Dumb and Dumber. MySpace, Fox and the Wall Street Journal, not forgetting Sky and the soaraway tabloid Times
Another view is that there is a flight to quality in recessionary times. Sky Television, a paid-for indulgence serving up bland, formulaic tabloid TV, aiming for a virtual monopoly on TV sport (in the UK at least), increasingly demanding a paid premium to the subscription when the events are actually worth watching, may be a bridge too far when it is a choice between finding cash for the groceries or watching endless repeats of The Simpsons. In the UK, the BBC is surrounding Sky’s wagons with its (compulsory) paid-for offering that matches Sky in dross value (Jonathan Ross, car crash TV, celebrity game shows, endless sweary TV chefs etc.). Its impressive deadly embrace of the intellectual space between the ears – it does serve up some excellent and well-made middlebrow programming on BBC3 and Four – now also includes free add-ons such as iPlayer, offering internet viewers the opportunity to replay and watch recent and archive TV and radio programmes on demand. Sky Movies, another add-on whose bill of fare rivals the bargain bin at the now defunct Woolworths, has surely been hard-hit by the facility to legally (or illegally) download current movies on demand, and innovators such as Lovefilm.com, who offer very cheap DVD subscription packages.
Circulation, but more importantly, advertising revenues at Murdoch’s marquee news titles have been hit by the global advertising recession, paper price hikes and the availability of first class free information from diverse sources on the web. In a US election year, FoxNews in particular should have defied the recession – except that their blend of neocon vitriol and unstinting support for the deeply reviled losing side might have put them at a disadvantage. Murdoch’s $500 million plus purchase of MySpace looks like the year-before-the year-before last’s dotcom vanity purchase. The Wall Street Journal, Barrons, Dow Jones et al rely heavily upon corporate bank, mutual fund and pension advertising for their staple revenues. Merger and aquisition and IPO announcements are the cream. All these streams have narrowed to a trickle, for obvious reasons. The WSJ brand relies on its integrity, probity and impartiality. As part of the Murdoch stable, it might be difficult to maintain that reputation.

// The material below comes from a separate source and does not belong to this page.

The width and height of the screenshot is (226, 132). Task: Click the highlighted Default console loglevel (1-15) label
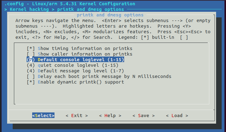[x=80, y=60]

News Corporation embarked upon a bold experiment to create and corner the world market in information, entertainment, infotainment and, in passing, political influence. To do so profitably required dumbing down its audiences. Over the years, as paginations on its titles quadrupled, numbers of journalists and researchers were dramatically cut, leading to the rise of the ghastly PR-driven phenomenon of ‘churnalism.’It is a mark of Murdoch’s power (and journalists’ collective job anxiety coupled with a tendency not to defecate where they might eat) that the news was spun or elided. News Corp’s shares only fell by 6.3% on US markets, though they have steeply fallen over the past 12 months. Murdoch grew rich on never knowingly overestimating the public’s appetite to be patronised – he may be proved right again. On the other hand, a positive outcome of the recession might be that the inexorable rise (to the lowest common denominator) of Murdoch and Sons will be at worst postponed, at best halted, as people realise that paying to eat garbage is a dubious luxury that they can well afford to forego.
John J Kelly
3 Comments
While I spent a year in Australia I worked for Rupert Murdoch – as a wool roller – a more precise job description would have to be a shit picker – on his sheep station in New South Wales. I was fired after about 5 weeks. The work was hard and sweaty and I was not fired for my lack of energy or skill, but due to some regulation in sleeping arrangements for females on the property. I was even complimented on my speed and energy for picking through the shit. They should have kept me on, by the look of things: they have collected so much shit since I left. Man builds an Empire then destroys it. Control freak.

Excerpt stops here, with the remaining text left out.